*The task*. Copy the data verbatim, from the line containing "Click the blue Windböen legend square" through the line containing "tap(1042, 38)", inclusive of both. Omit the pictures from your answer.

*Records*.
= = =
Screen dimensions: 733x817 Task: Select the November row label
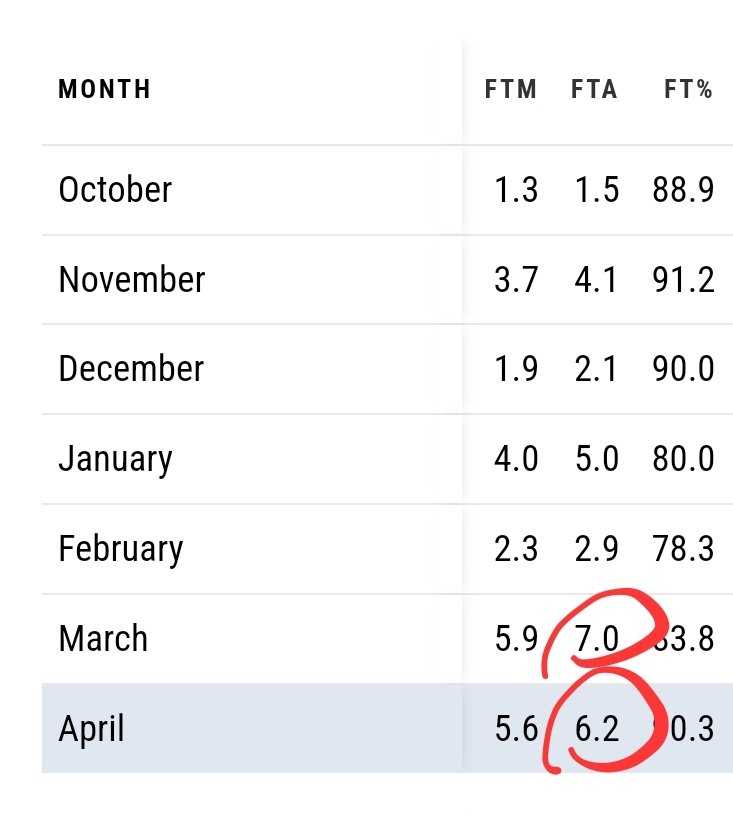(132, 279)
= = =
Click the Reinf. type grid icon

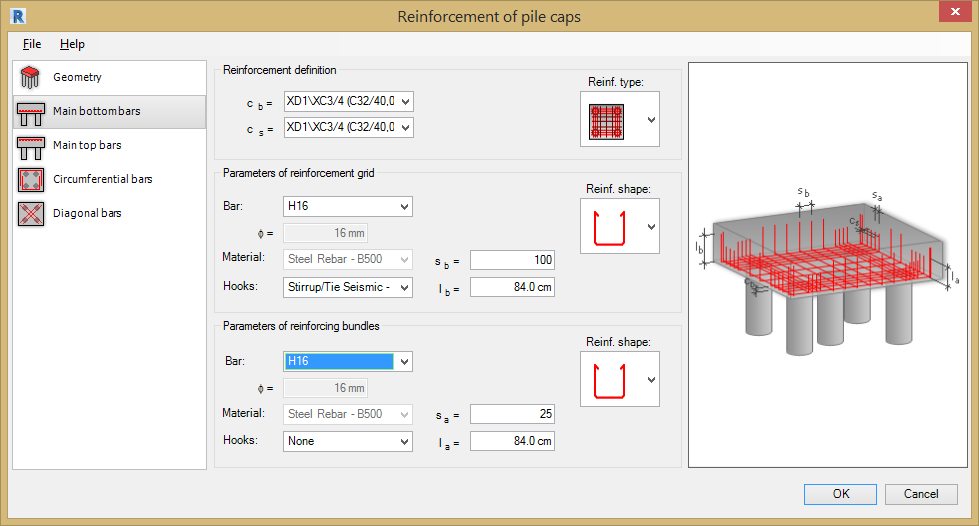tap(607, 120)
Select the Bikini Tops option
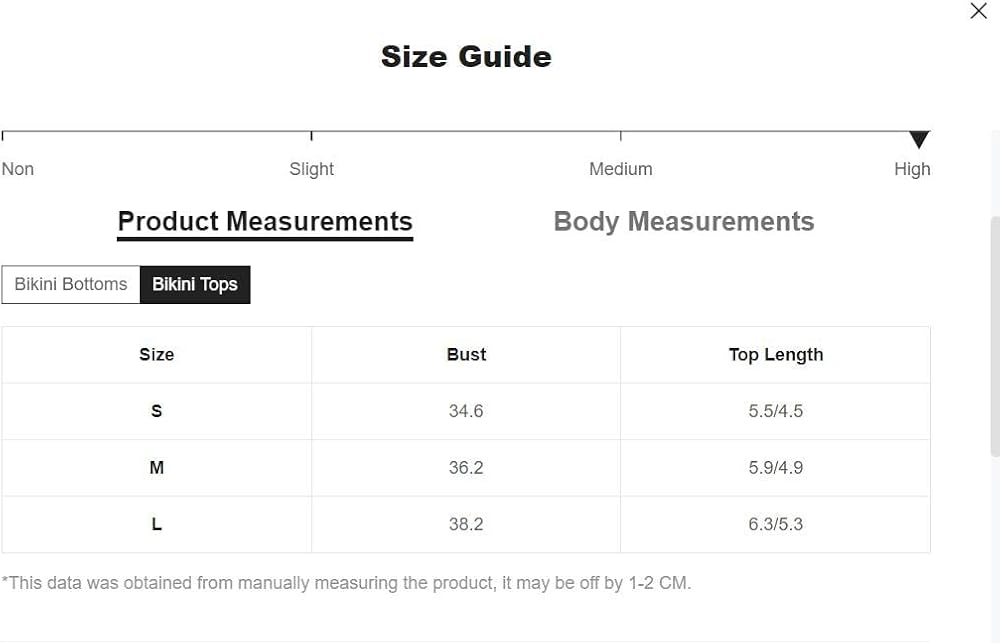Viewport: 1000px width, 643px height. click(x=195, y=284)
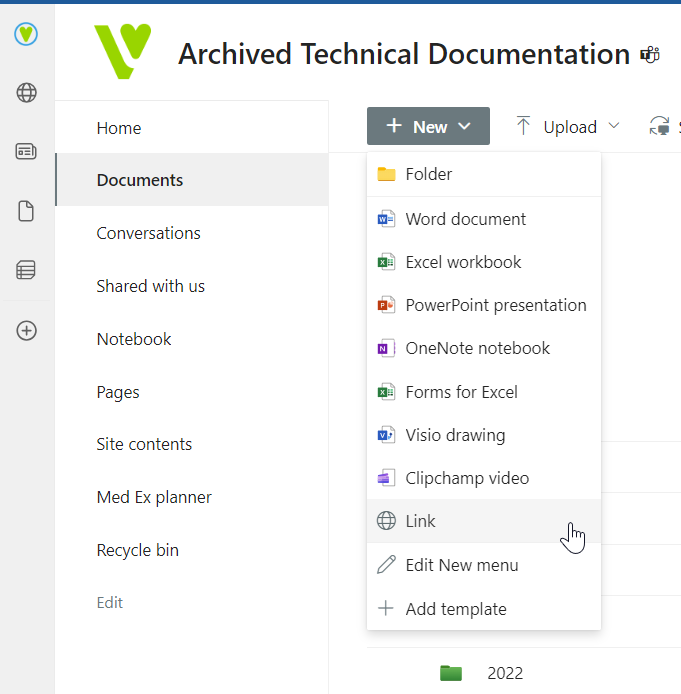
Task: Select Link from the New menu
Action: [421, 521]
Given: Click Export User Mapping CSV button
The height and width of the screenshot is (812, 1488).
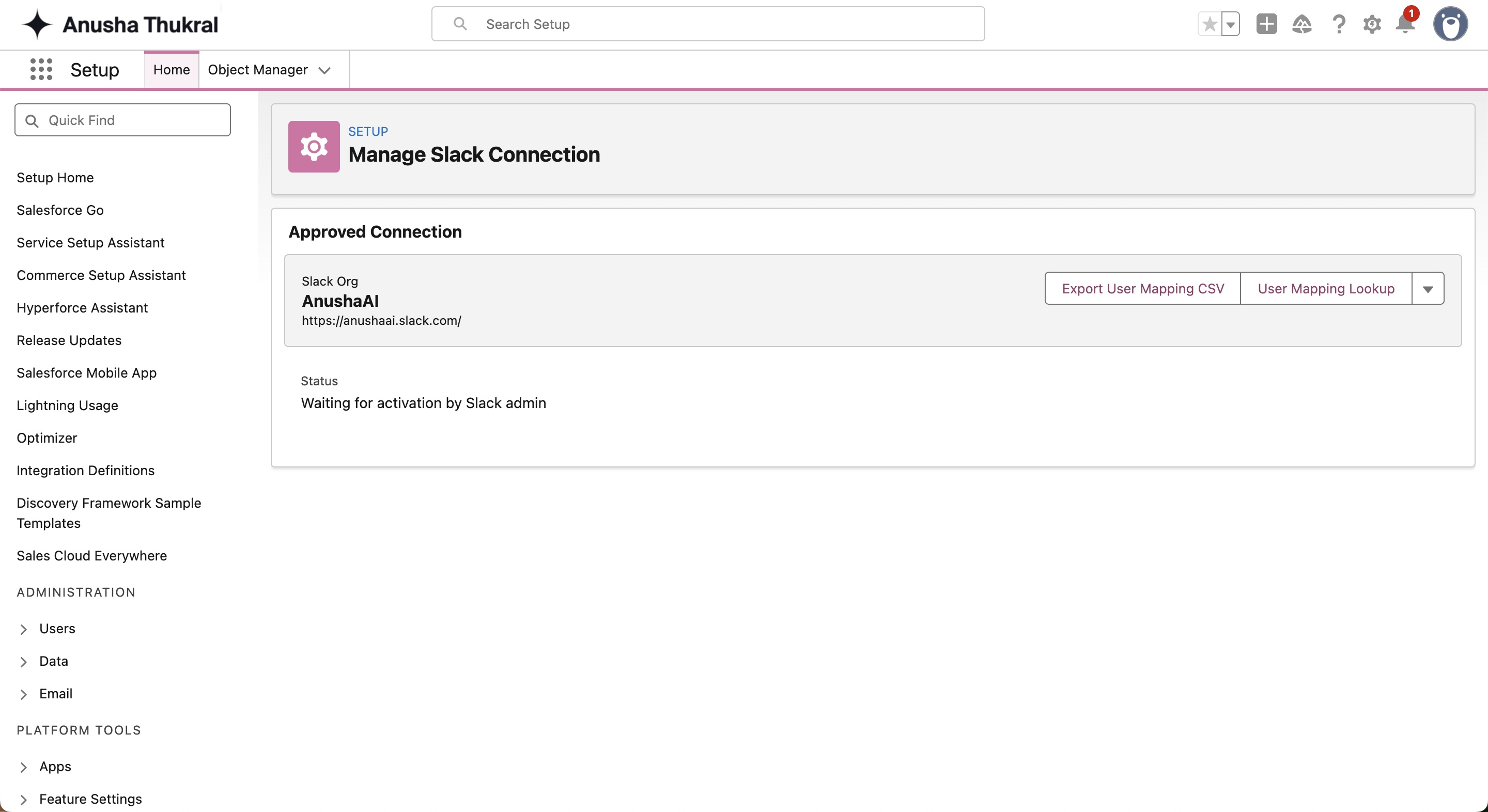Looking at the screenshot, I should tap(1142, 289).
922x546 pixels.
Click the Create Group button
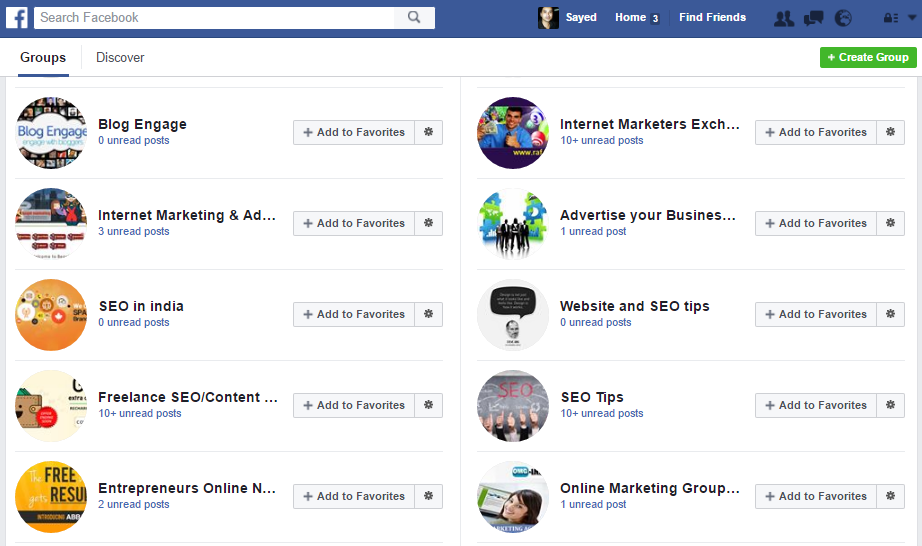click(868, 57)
= = =
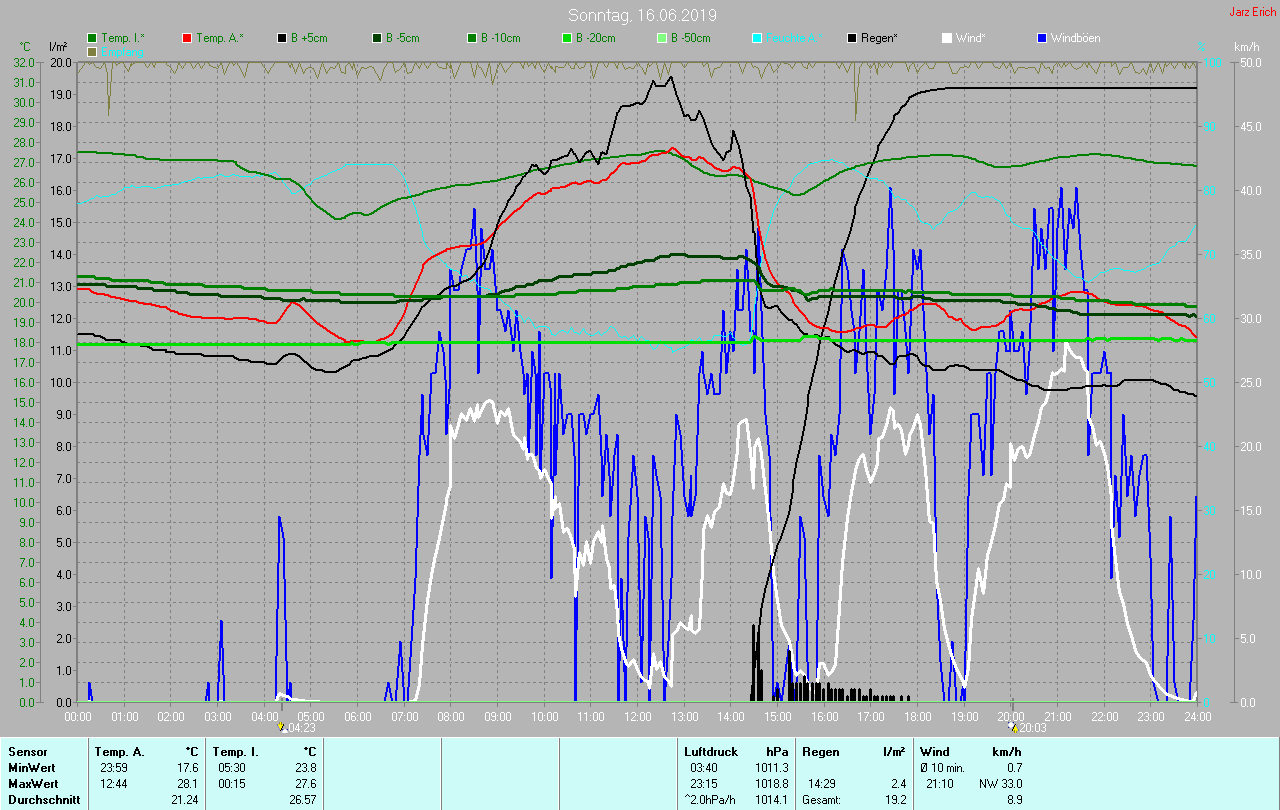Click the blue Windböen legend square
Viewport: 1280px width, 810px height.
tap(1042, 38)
= = =
*Result*.
Click the blue Windböen legend square
Viewport: 1280px width, 810px height.
tap(1042, 38)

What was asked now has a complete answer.